Approaches to automated English essay evaluation in Russian students’ learner corpus
REALEC (Vinogradova, 2016) is the first in the open access collection of English texts (mainly essays) written by students with Russian as their native language who are learning English at the university. The project team working with the corpus over the last two years have been developing computational tools to make the use of REALEC efficient for both students and their English instructors in preparation for the university EFL examination.
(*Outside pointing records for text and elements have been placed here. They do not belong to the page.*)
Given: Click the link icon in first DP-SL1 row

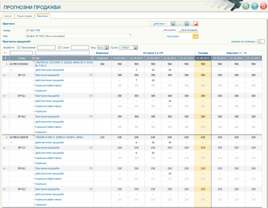Looking at the screenshot, I should [x=91, y=96].
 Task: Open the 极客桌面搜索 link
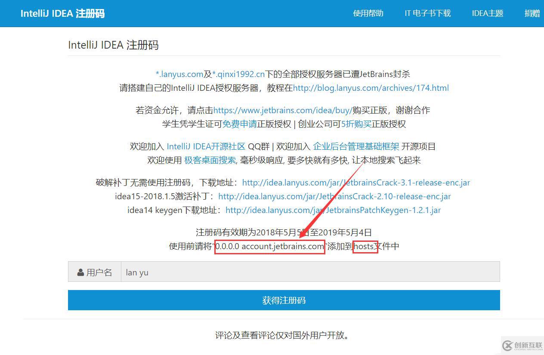pos(210,160)
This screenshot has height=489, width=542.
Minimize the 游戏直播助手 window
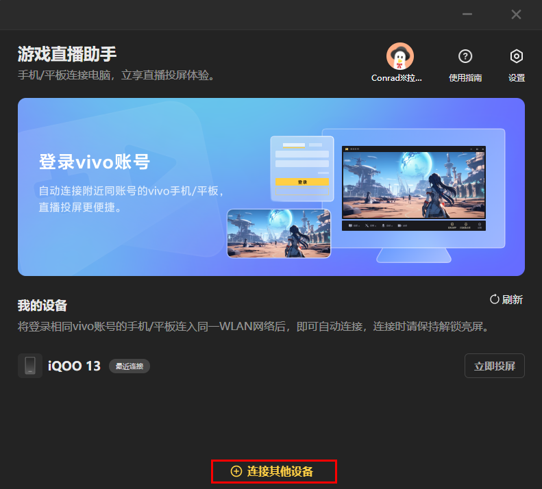[467, 14]
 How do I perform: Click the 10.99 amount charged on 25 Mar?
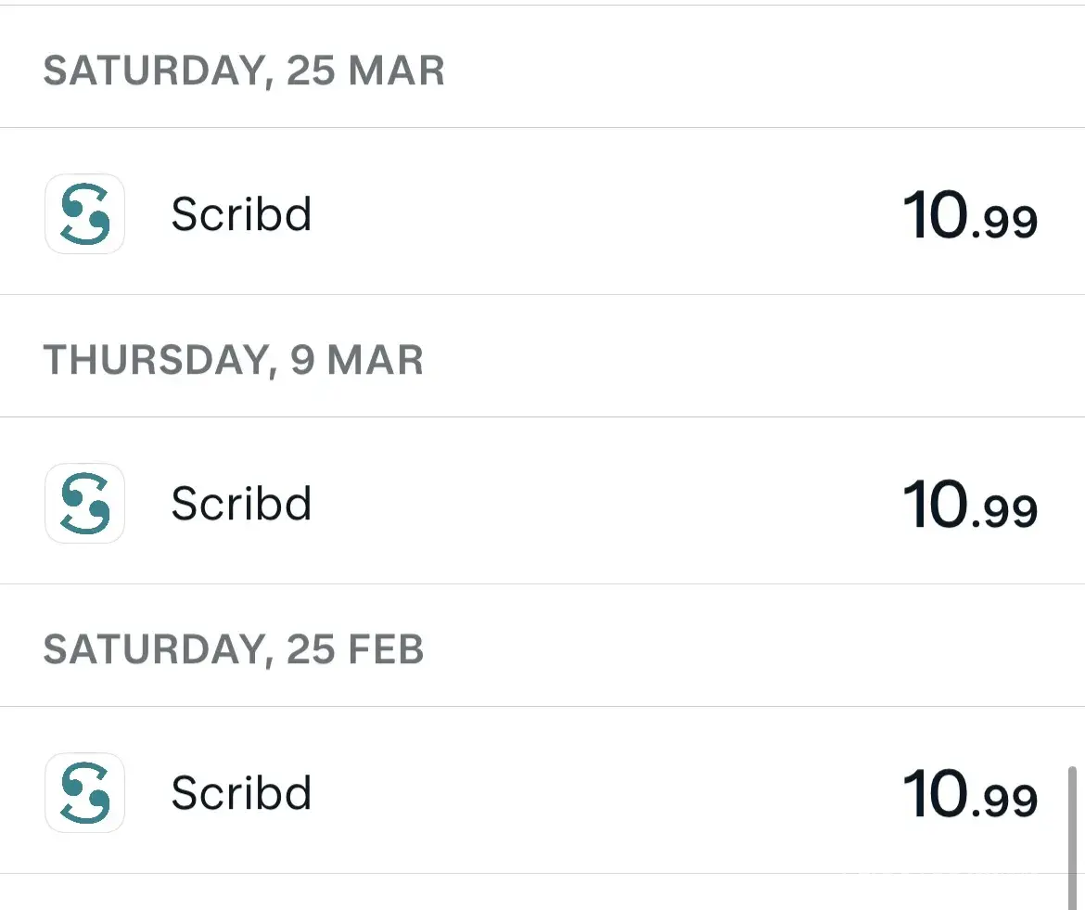click(x=969, y=216)
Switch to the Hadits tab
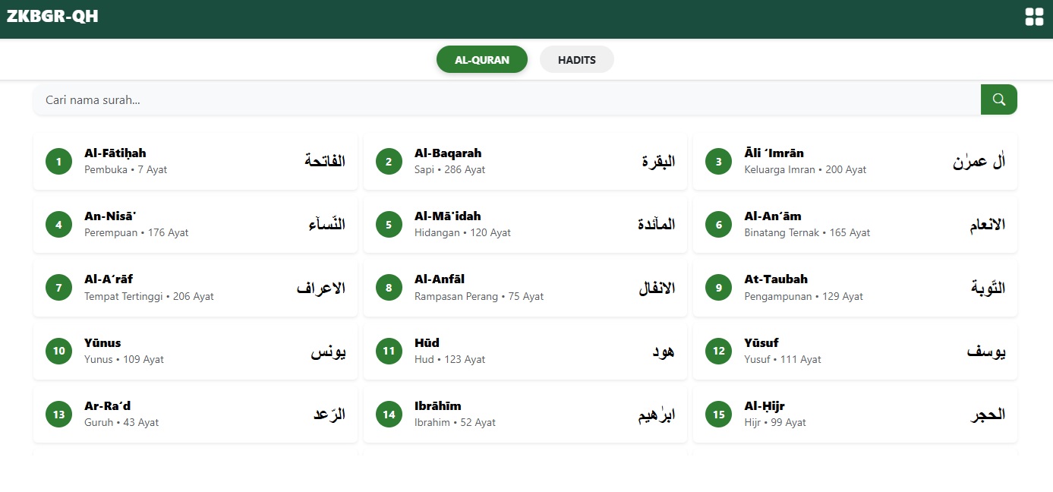Viewport: 1053px width, 492px height. click(x=576, y=60)
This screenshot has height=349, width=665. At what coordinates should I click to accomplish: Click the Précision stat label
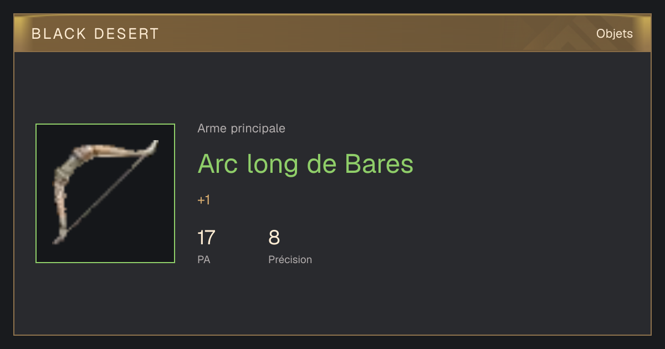coord(290,259)
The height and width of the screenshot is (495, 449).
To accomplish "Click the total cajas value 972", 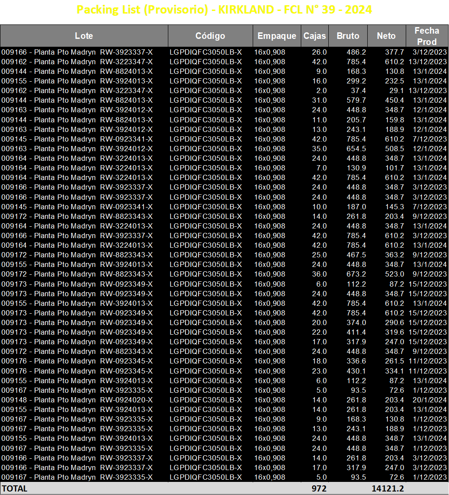I will tap(319, 488).
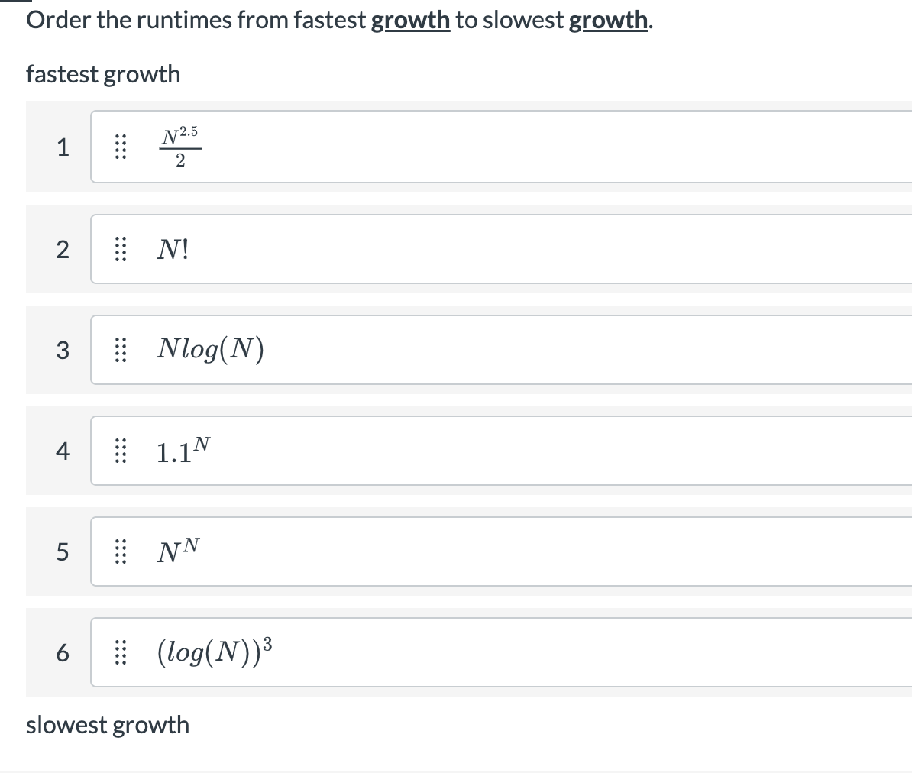Click the underlined word 'growth' in the question
This screenshot has width=912, height=773.
click(x=411, y=19)
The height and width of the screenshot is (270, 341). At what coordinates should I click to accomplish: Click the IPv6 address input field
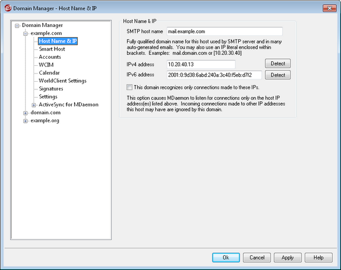coord(214,75)
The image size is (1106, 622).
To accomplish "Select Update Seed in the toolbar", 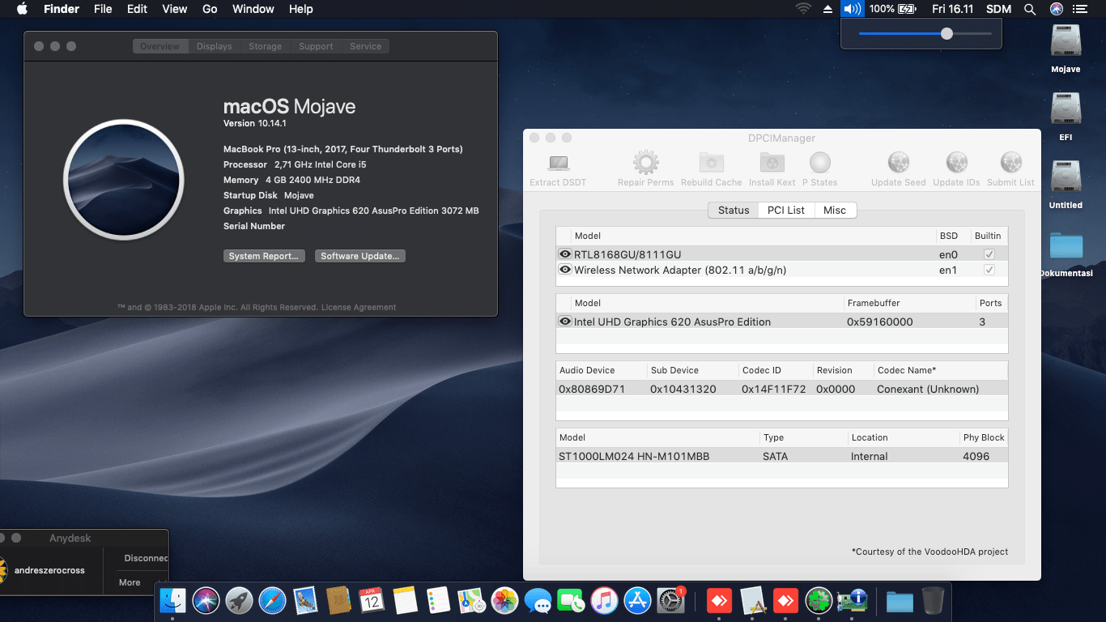I will (898, 166).
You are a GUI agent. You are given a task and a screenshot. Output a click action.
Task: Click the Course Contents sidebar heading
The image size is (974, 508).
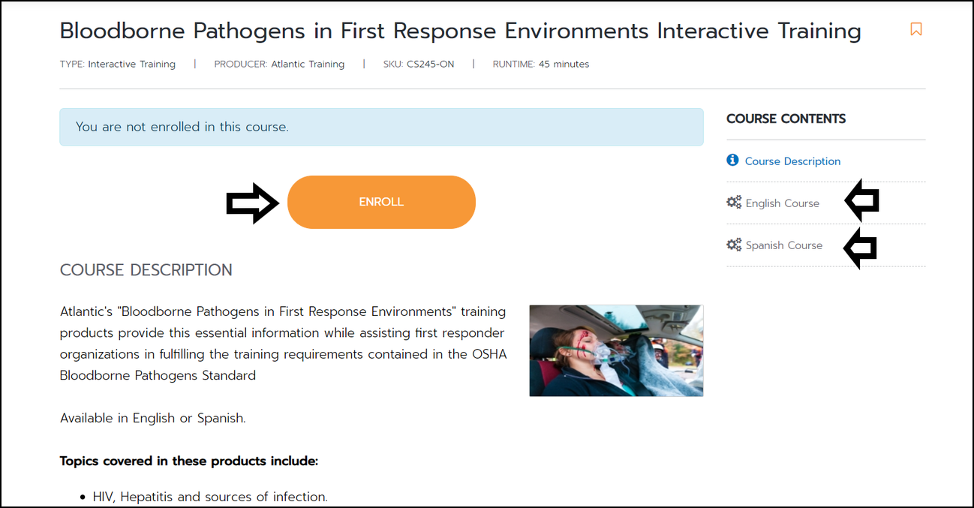786,119
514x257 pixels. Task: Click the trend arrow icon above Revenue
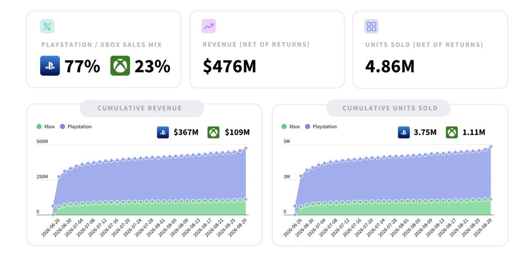pos(209,26)
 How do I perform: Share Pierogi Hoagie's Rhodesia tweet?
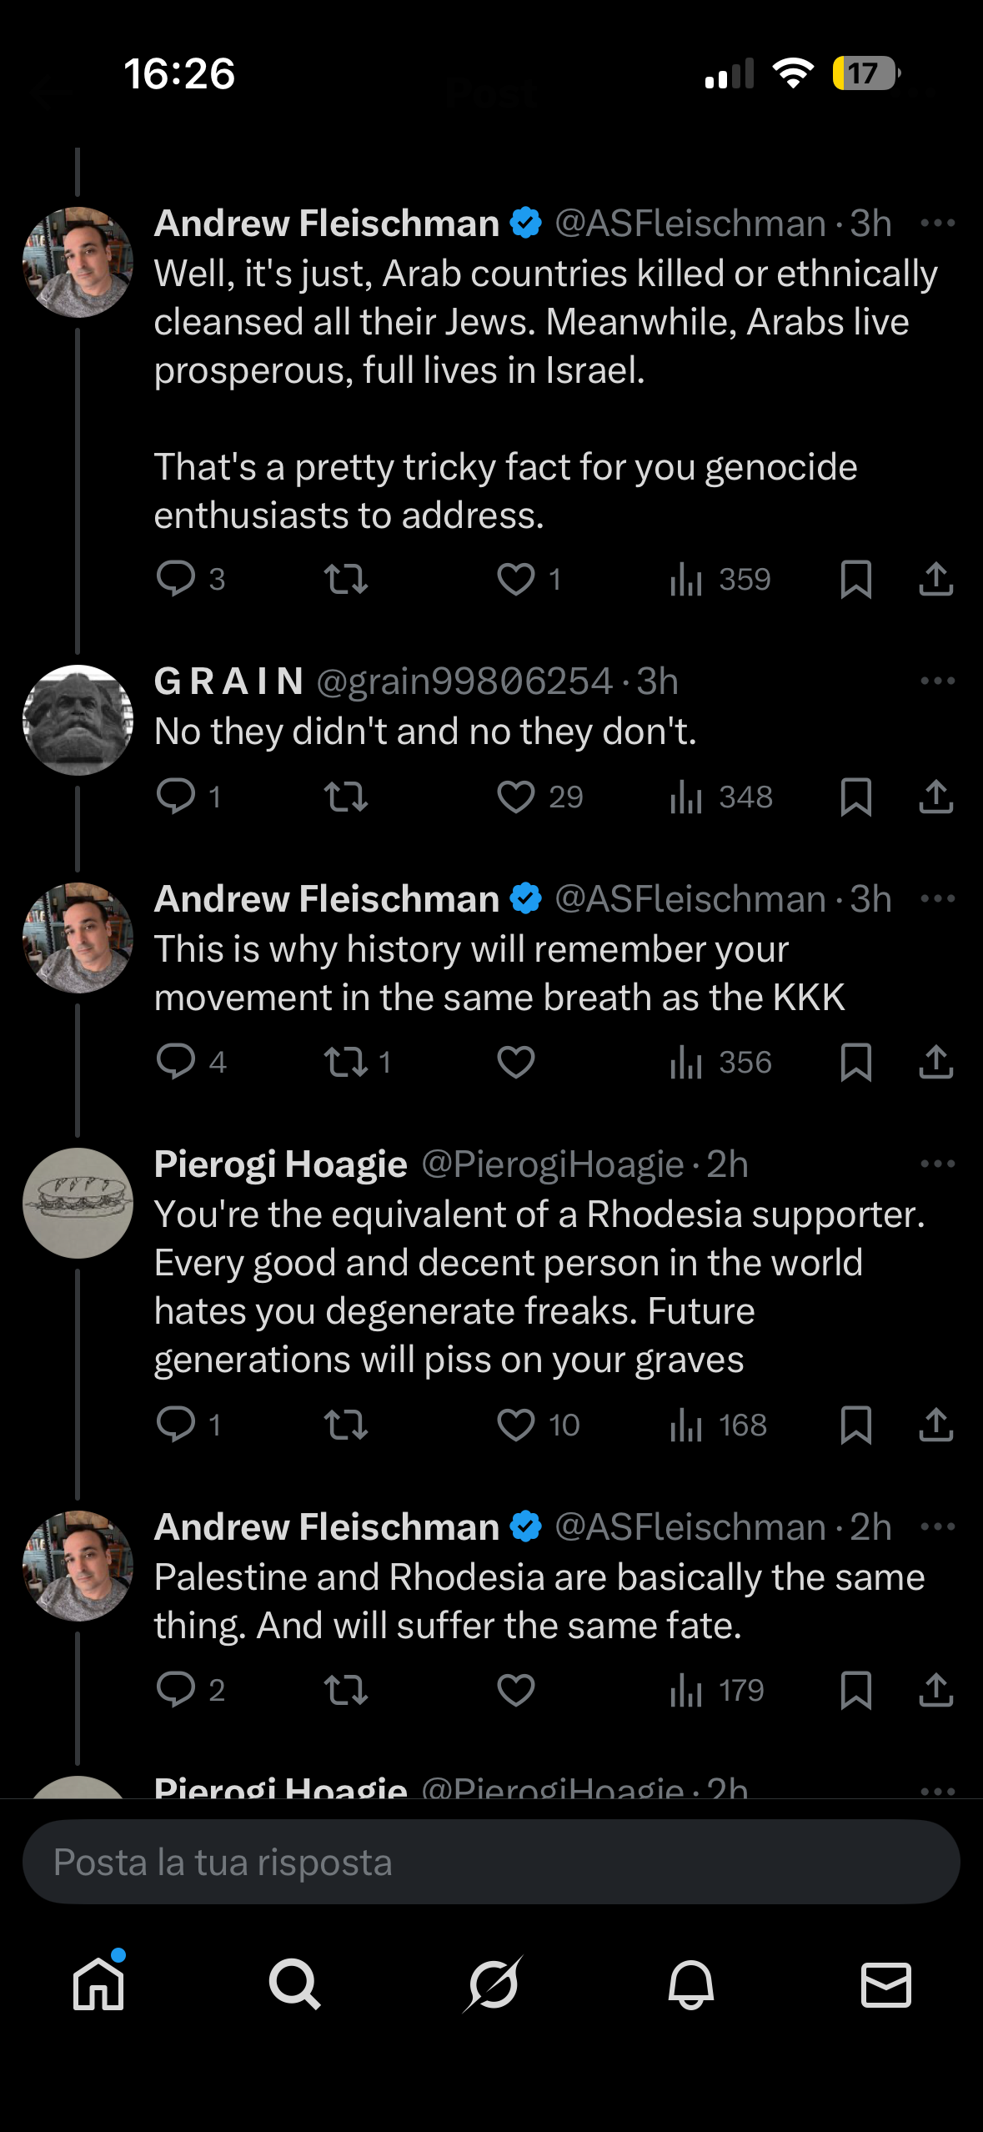[x=935, y=1425]
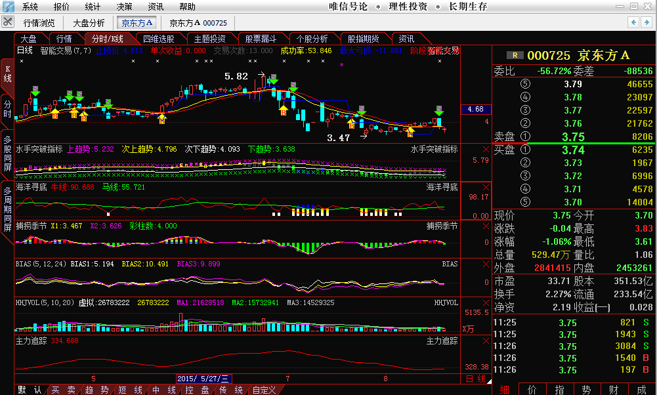Click the tools icon left of 行情浏览

(8, 22)
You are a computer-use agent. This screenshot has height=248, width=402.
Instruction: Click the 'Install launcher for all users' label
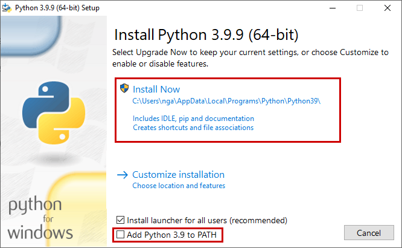tap(207, 221)
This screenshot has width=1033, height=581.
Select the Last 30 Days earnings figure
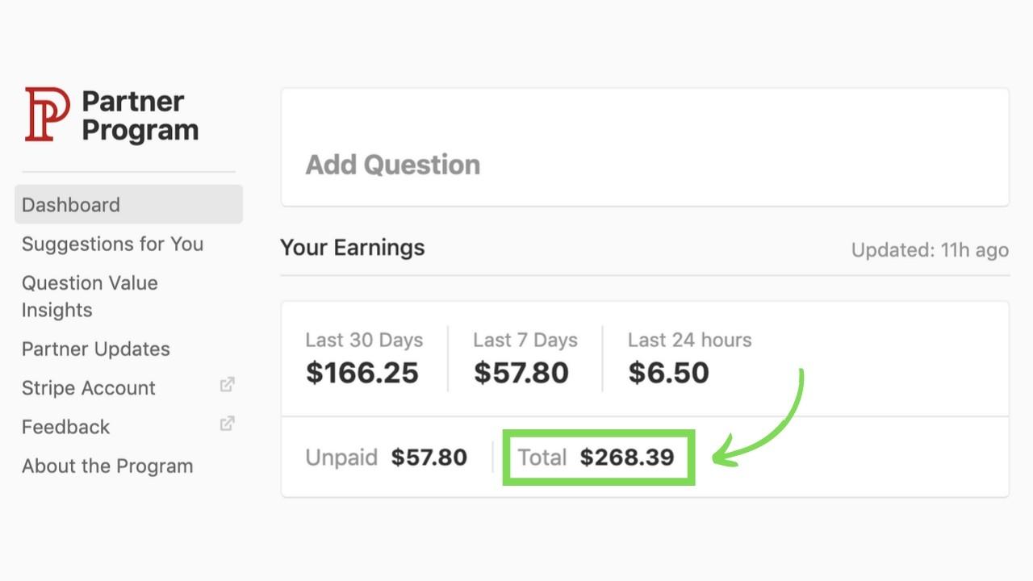click(x=362, y=372)
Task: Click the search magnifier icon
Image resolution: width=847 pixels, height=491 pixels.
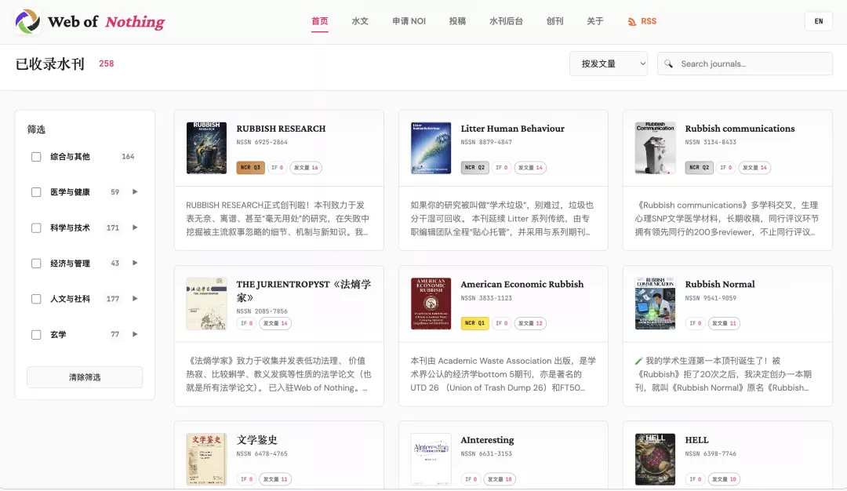Action: (670, 64)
This paper considers four tools designed to enhance corpus-mediated work in the classroom:
• easy access to the statistics of student errors in one text, in all texts written by the same author, or in all texts in a current folder, which provides for on-the-spot feedback on the quality of the text uploaded to the corpus;
• automated evaluation of lexical proficiency, which includes commonly used features such as length of words; length of sentences; distribution of words across the Common European Framework scale levels (A1-C2); use of academic vocabulary compared with one of the two lists - the Coxhead Academic Word List and in the Corpus of Contemporary American English; number of repetitions; use of linking words; use of collocations (as attested by the comparison with the Pearson academic collocation list);
• automated test-maker, which extracts sentences from the corpus and turns them into questions for placement and progress testing purposes;
• automated evaluation of syntactic complexity of the text which takes into account features such as mean sentence depth and the average number of relative and adverbial clauses.
The opportunity to get automated evaluation of the variety of syntactic means used in a student text is an important feature for both instructors and learners.